• [REQUIRED WORK] Output every line of the entries from the line containing "Given: Open the Sexy Gaming provider" through the last, exactly, with no other content.

• [RECORD EXTRACTS]
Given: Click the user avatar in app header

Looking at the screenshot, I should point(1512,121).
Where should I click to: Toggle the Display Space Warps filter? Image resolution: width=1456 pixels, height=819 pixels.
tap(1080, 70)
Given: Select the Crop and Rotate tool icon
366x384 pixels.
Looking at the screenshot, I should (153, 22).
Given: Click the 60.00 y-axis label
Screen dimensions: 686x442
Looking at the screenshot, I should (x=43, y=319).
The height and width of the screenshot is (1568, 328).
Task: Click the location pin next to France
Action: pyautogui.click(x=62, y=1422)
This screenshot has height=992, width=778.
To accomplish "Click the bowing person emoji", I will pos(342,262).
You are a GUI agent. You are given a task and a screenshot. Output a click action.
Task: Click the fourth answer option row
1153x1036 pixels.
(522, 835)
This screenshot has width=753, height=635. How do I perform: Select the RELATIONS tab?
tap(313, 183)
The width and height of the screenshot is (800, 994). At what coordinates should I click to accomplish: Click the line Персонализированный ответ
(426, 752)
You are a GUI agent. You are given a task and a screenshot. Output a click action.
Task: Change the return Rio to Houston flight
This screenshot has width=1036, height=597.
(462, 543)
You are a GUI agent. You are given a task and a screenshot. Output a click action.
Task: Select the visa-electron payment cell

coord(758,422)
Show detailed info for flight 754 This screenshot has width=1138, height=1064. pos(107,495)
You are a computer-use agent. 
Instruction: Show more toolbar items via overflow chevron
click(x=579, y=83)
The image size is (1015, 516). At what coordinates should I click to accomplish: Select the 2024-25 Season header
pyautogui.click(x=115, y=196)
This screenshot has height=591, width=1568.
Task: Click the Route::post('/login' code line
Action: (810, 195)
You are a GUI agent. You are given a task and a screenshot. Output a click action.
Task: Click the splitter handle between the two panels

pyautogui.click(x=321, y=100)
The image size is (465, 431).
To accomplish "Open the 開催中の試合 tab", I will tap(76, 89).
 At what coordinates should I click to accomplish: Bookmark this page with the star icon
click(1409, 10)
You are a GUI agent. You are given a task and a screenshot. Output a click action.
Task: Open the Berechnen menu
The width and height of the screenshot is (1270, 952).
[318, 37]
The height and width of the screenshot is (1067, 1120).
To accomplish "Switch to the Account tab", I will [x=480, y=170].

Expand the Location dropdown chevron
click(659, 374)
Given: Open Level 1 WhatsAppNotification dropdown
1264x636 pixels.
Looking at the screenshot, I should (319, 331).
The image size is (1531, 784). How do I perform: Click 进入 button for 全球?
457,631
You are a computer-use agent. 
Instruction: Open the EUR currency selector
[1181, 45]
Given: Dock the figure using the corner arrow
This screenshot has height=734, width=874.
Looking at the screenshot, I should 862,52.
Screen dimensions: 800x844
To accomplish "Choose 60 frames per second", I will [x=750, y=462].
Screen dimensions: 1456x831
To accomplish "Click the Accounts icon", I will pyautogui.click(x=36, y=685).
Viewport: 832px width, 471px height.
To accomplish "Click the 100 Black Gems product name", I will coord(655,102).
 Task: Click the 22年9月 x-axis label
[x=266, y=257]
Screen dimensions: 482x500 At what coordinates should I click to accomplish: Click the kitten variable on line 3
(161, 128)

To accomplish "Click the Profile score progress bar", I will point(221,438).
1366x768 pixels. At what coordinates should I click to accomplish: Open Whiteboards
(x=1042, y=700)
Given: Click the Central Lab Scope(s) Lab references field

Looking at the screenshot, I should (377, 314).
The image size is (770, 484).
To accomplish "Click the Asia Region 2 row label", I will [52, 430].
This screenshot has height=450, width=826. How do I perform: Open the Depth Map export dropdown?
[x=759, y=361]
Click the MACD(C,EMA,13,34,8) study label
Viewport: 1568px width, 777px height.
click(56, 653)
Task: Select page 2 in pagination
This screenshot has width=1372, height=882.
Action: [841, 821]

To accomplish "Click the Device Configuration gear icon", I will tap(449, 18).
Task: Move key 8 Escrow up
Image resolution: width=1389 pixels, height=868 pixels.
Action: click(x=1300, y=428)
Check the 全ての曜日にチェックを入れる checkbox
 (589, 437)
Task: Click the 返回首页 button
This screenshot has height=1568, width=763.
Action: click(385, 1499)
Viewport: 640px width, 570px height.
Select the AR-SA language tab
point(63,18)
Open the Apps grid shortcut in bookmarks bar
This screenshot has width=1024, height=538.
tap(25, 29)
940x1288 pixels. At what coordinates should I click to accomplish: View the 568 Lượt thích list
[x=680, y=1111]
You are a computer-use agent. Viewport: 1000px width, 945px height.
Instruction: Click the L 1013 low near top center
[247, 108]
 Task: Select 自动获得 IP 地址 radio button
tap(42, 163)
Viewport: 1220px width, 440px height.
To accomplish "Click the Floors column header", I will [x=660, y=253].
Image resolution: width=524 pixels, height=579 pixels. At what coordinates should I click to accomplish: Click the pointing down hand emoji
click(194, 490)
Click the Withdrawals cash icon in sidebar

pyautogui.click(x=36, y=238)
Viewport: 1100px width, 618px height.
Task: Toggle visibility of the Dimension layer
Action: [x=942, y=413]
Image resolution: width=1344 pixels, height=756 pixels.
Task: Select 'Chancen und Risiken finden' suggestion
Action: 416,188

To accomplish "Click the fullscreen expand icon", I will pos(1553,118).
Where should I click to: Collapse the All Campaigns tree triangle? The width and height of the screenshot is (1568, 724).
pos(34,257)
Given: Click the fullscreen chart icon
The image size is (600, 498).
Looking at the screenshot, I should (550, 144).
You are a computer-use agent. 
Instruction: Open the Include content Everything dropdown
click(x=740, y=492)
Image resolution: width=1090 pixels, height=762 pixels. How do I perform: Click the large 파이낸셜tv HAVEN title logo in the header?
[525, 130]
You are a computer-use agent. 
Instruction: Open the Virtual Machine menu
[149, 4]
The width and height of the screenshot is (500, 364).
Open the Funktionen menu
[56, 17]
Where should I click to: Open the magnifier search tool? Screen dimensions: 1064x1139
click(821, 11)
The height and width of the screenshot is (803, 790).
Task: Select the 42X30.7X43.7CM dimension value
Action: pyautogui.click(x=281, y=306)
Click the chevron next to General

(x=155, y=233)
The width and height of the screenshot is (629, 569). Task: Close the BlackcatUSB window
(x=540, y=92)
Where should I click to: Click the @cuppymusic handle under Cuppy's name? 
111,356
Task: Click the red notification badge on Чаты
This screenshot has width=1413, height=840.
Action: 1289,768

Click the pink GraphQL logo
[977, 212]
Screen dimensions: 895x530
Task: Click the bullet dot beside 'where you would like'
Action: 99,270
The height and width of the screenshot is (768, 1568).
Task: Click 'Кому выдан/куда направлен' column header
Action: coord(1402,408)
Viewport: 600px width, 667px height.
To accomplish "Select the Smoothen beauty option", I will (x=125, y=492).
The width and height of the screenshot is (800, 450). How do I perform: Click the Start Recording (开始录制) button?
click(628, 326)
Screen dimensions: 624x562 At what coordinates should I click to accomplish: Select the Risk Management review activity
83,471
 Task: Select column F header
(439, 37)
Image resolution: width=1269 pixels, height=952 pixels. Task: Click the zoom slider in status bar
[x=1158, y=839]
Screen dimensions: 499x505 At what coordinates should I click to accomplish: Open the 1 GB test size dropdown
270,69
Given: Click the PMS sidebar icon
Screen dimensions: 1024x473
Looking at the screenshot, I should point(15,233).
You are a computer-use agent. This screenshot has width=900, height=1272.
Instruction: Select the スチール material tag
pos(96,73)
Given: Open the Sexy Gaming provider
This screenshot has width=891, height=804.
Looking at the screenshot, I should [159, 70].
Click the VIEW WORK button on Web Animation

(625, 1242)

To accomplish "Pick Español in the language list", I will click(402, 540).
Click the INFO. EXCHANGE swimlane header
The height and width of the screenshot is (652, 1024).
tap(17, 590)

• [THE ANSWER]
Given: Open the Sexy Gaming provider
This screenshot has width=891, height=804.
Looking at the screenshot, I should [159, 70].
Click the VIEW WORK button on Web Animation

(625, 1242)

To accomplish "Pick Español in the language list", I will click(402, 540).
Click the INFO. EXCHANGE swimlane header
The height and width of the screenshot is (652, 1024).
tap(17, 590)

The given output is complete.